- _WORK INSTRUCTION_
Format the material as a JSON list of strings, one string per line and no blank lines, starting at the line that contains "This screenshot has height=572, width=904." and ending at the end of the material. Leave out the pictures.

● ● ● ● ●

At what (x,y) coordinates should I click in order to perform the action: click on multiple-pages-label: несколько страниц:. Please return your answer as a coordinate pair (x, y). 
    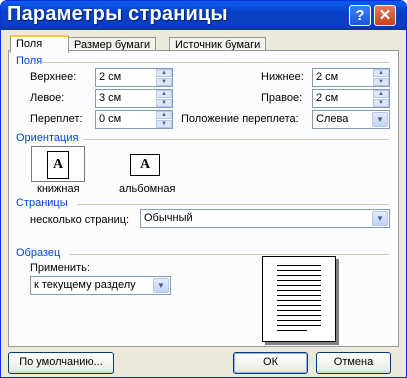
    Looking at the image, I should click on (80, 220).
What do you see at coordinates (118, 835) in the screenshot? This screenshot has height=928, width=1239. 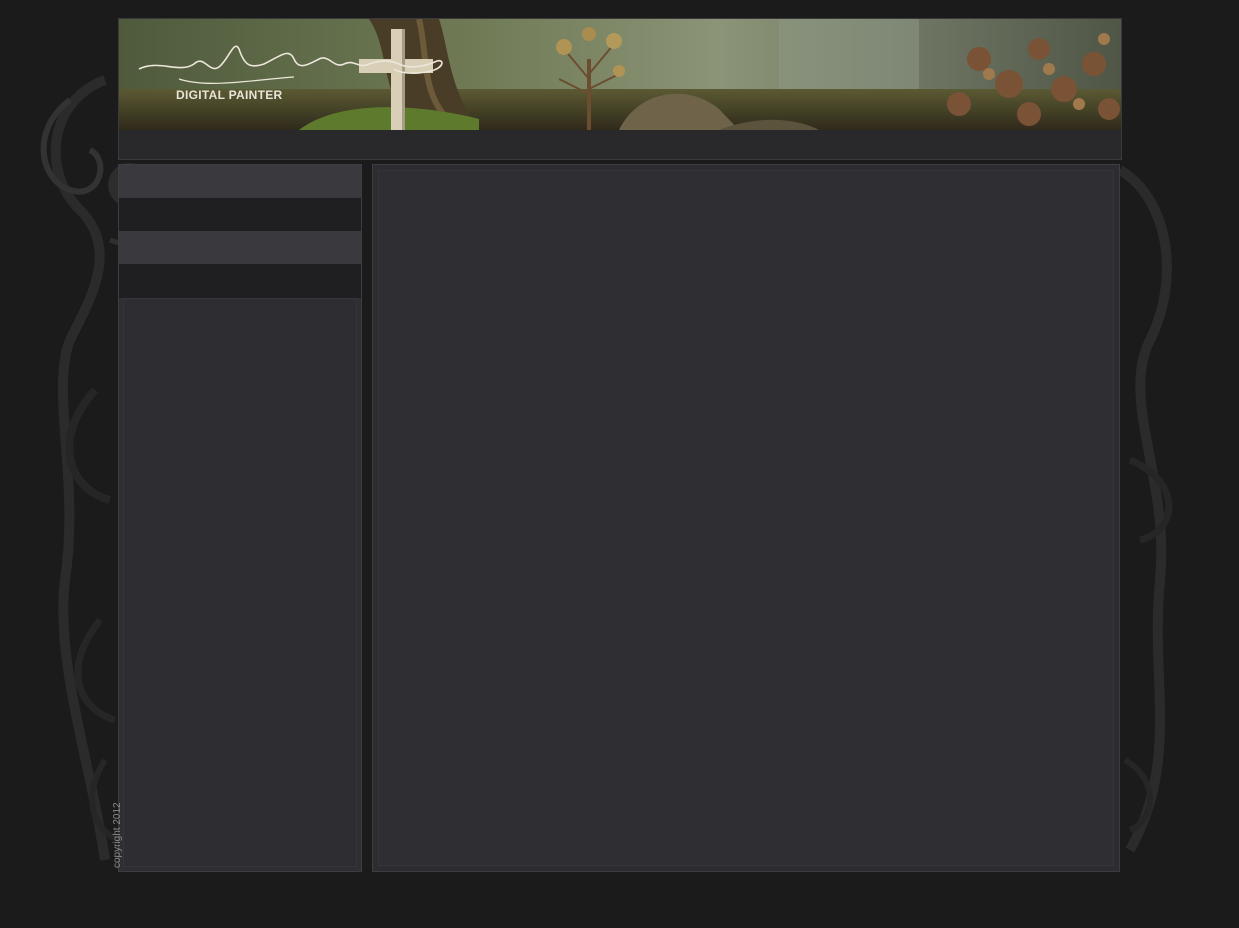 I see `copyright-text: copyright 2012` at bounding box center [118, 835].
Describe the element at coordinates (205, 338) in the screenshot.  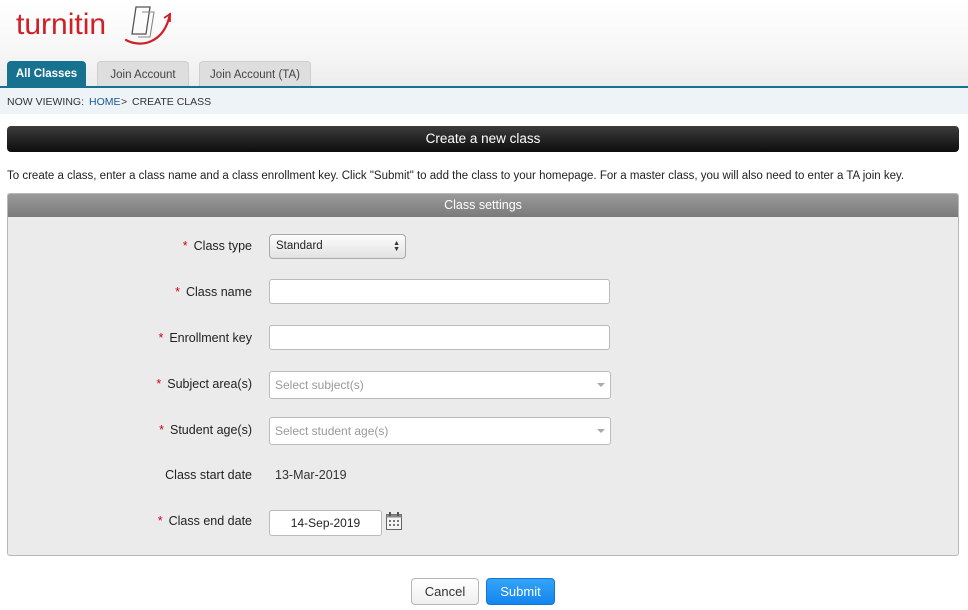
I see `enrollment-key-label: * Enrollment key` at that location.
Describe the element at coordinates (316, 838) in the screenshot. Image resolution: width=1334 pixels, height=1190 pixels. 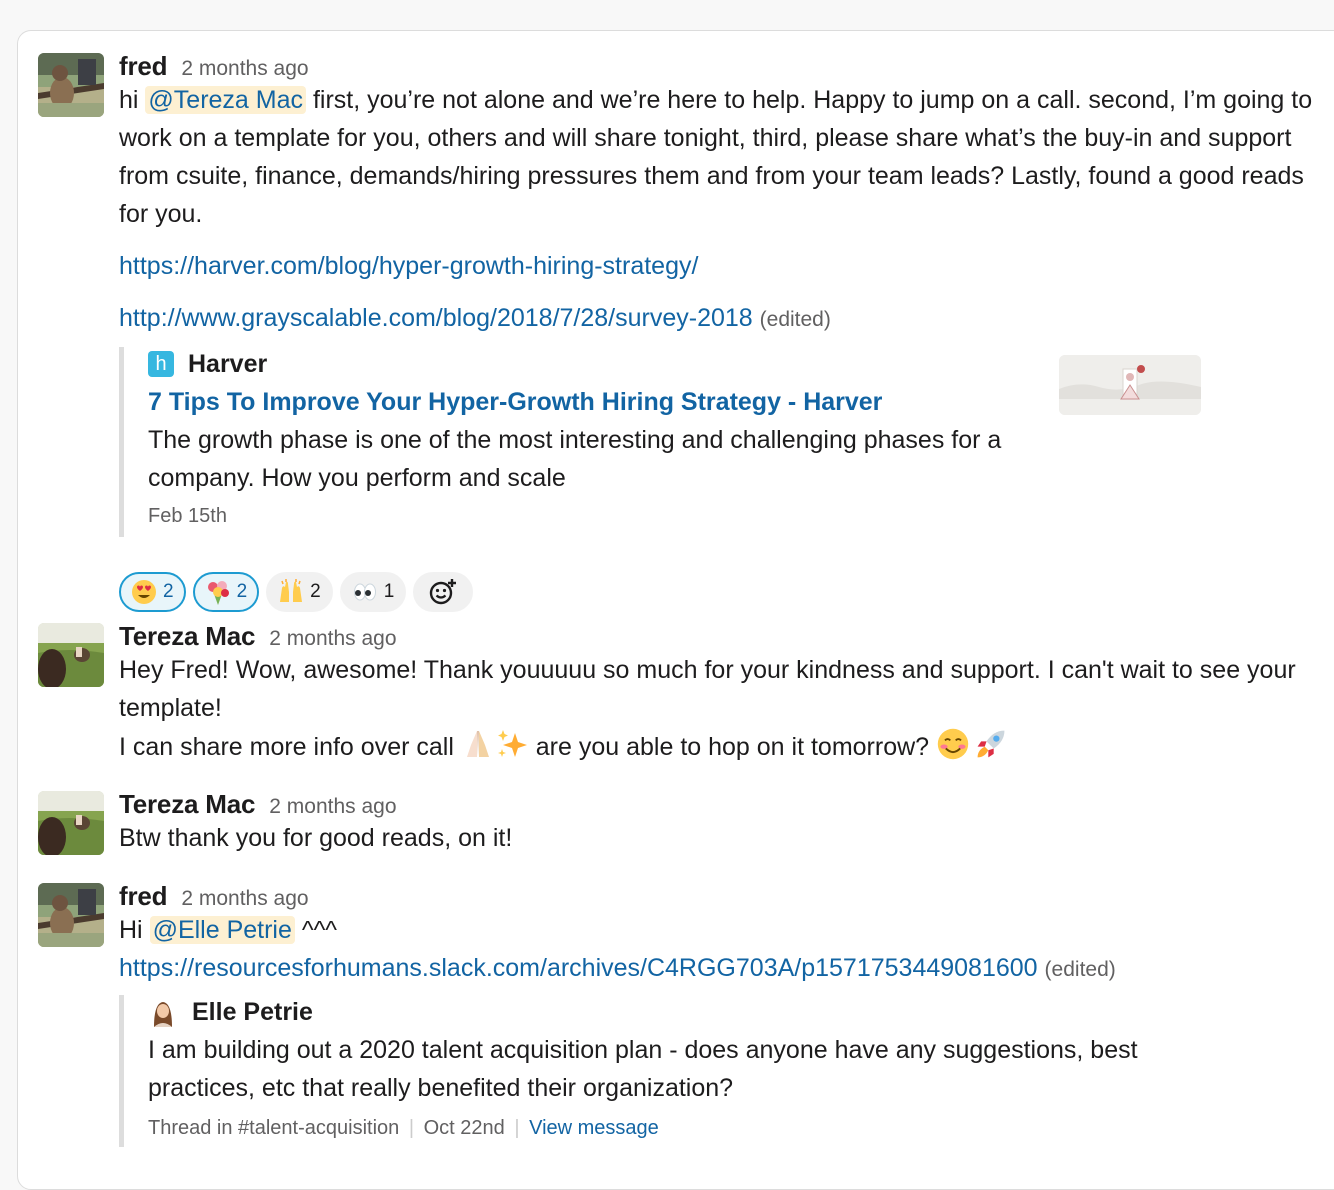
I see `message-text: Btw thank you for good reads, on it!` at that location.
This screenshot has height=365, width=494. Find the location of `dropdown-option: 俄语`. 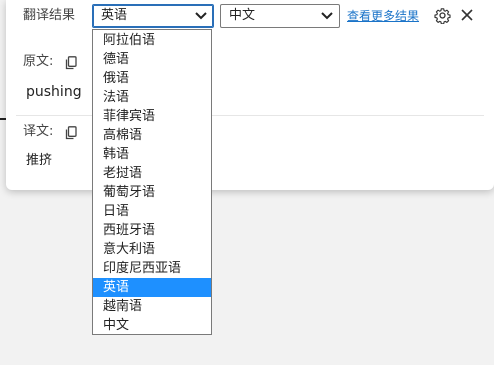

dropdown-option: 俄语 is located at coordinates (152, 78).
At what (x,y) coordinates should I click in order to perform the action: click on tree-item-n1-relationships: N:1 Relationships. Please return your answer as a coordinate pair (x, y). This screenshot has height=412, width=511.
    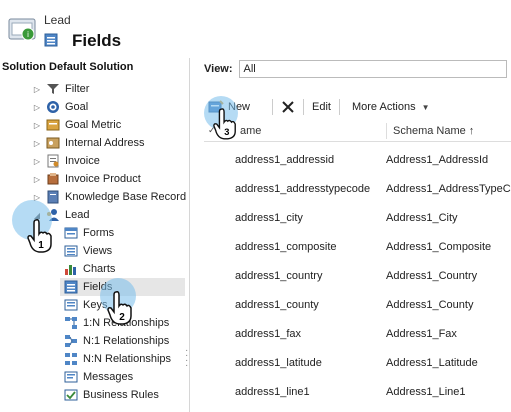
    Looking at the image, I should click on (116, 341).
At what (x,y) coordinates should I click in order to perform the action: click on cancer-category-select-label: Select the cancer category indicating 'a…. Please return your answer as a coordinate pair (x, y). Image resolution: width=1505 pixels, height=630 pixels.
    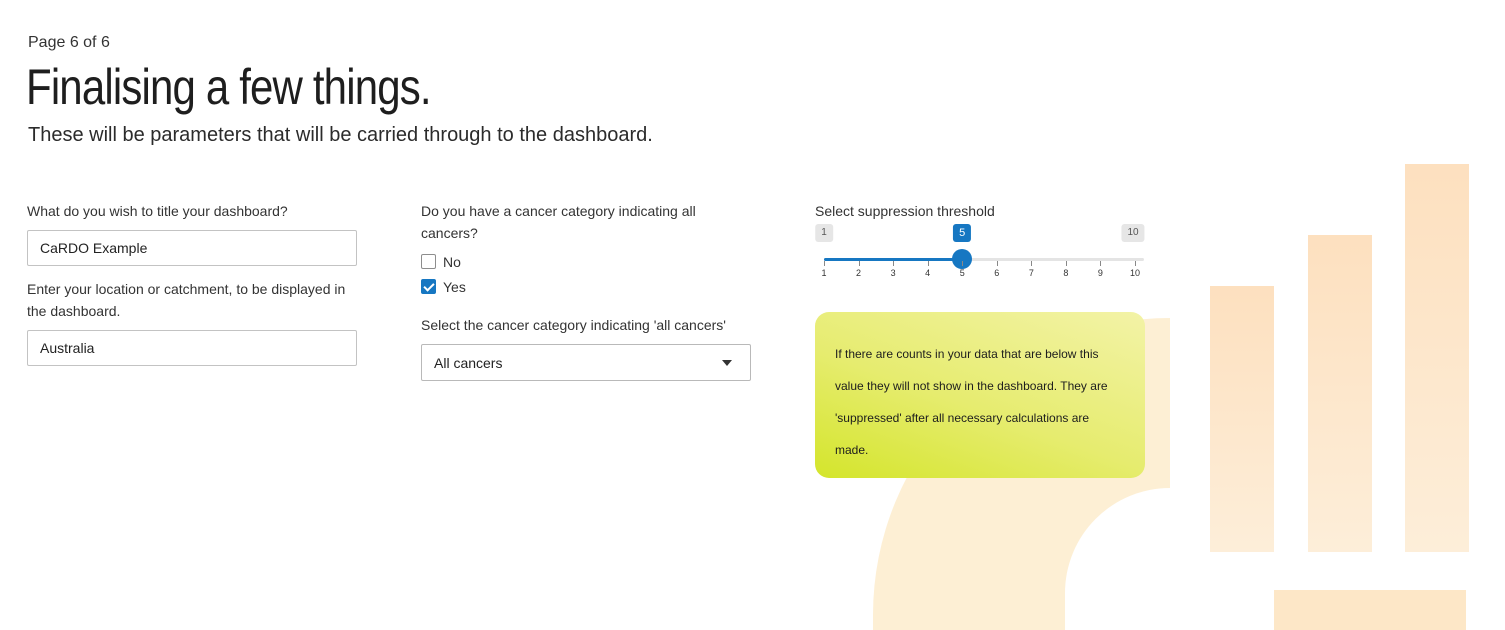
    Looking at the image, I should click on (574, 325).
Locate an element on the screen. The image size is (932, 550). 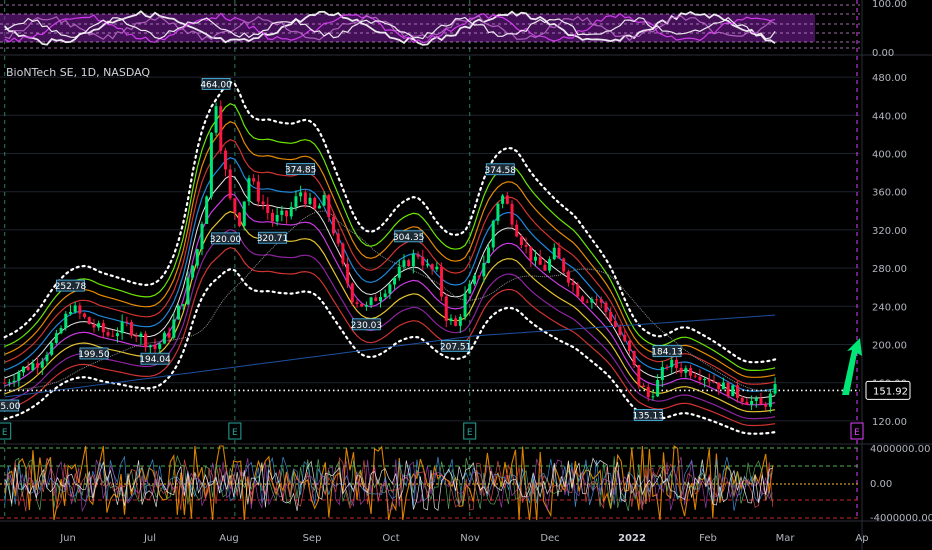
price-label: 135.13 is located at coordinates (648, 416).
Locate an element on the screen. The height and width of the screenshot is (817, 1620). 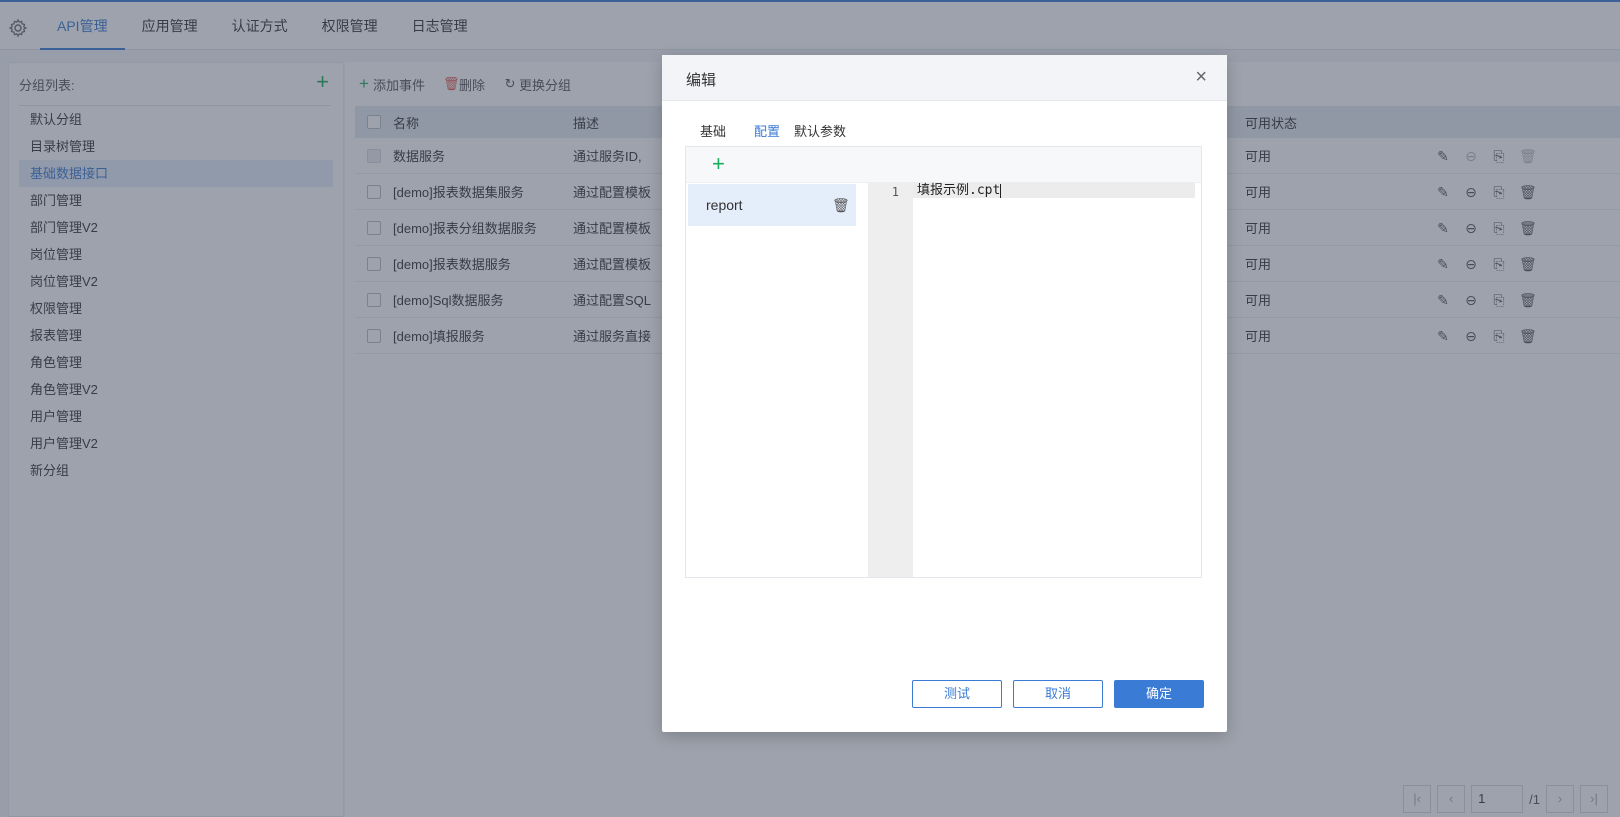
config-toolbar: + is located at coordinates (944, 165).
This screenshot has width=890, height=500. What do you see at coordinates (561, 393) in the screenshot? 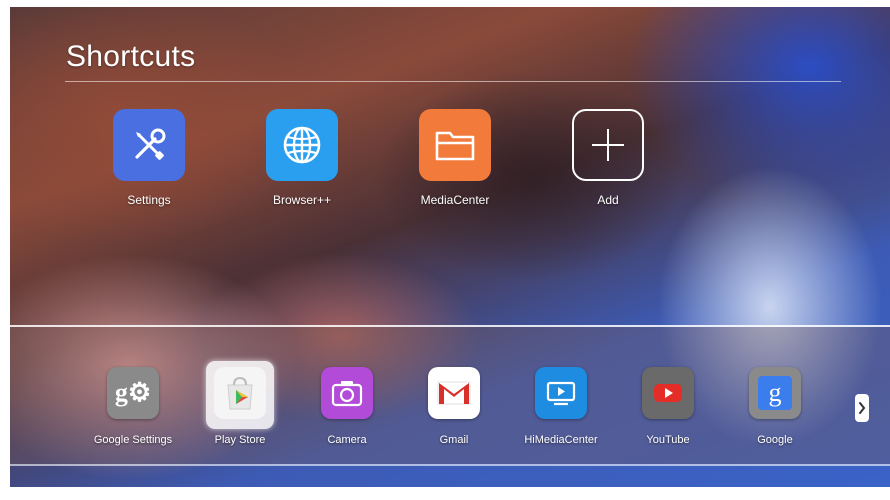
I see `himediacenter-icon` at bounding box center [561, 393].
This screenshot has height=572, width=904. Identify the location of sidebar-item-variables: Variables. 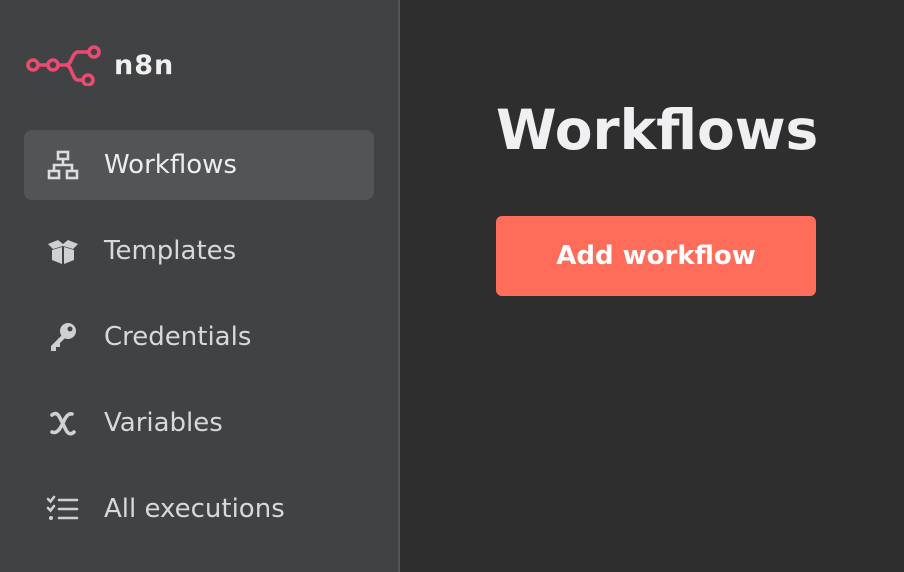
(199, 423).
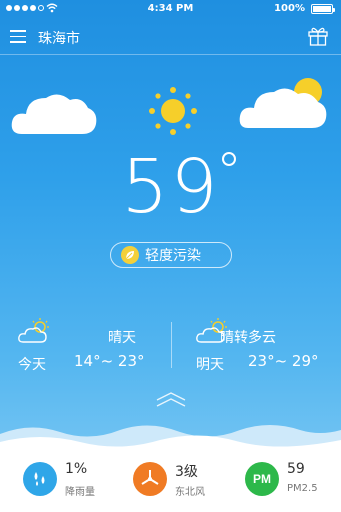 This screenshot has height=512, width=341. I want to click on wind-stat: 3级 东北风, so click(178, 480).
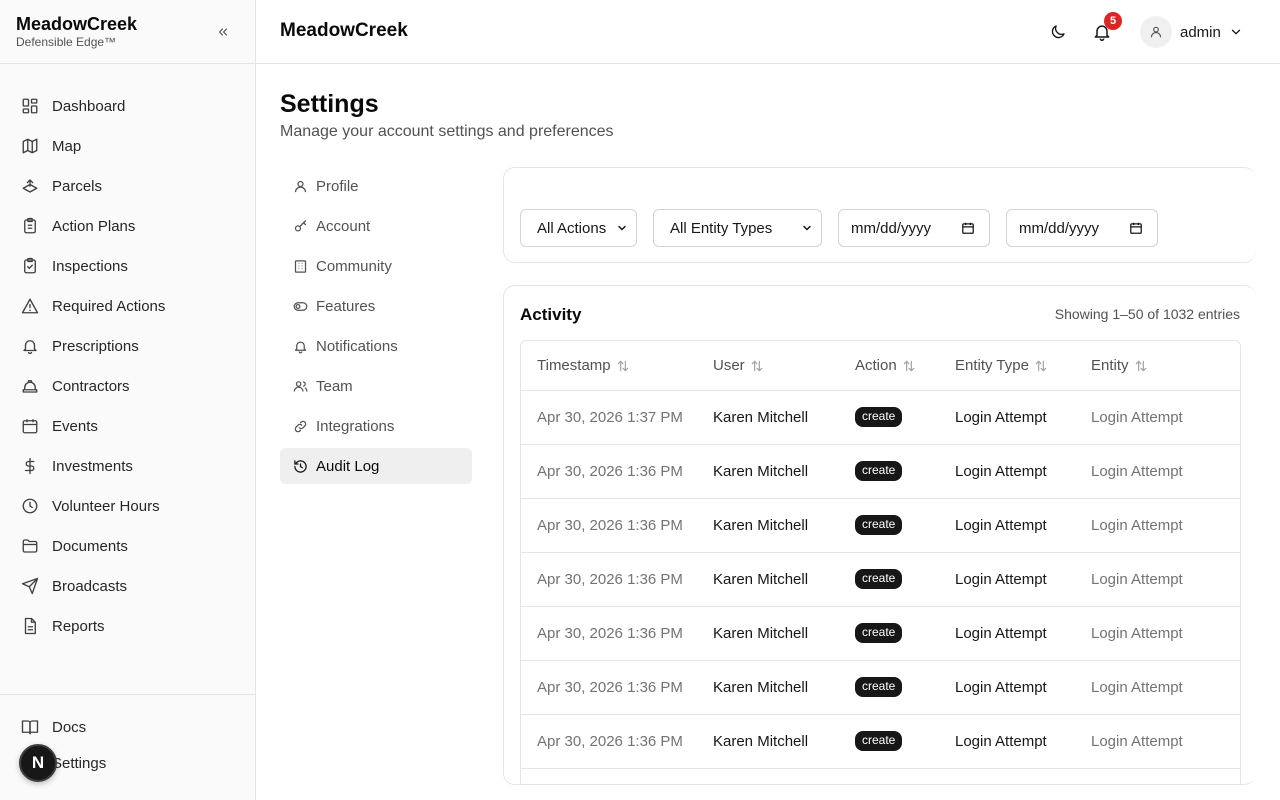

● ● ● ● ●

- _RESULT OF THE EXERCISE_
[
  "This screenshot has height=572, width=904. Identify the location of sidebar-item-variables: Variables. ",
  "(199, 423).",
  " This screenshot has height=512, width=341. I want to click on wind-stat: 3级 东北风, so click(178, 480)."
]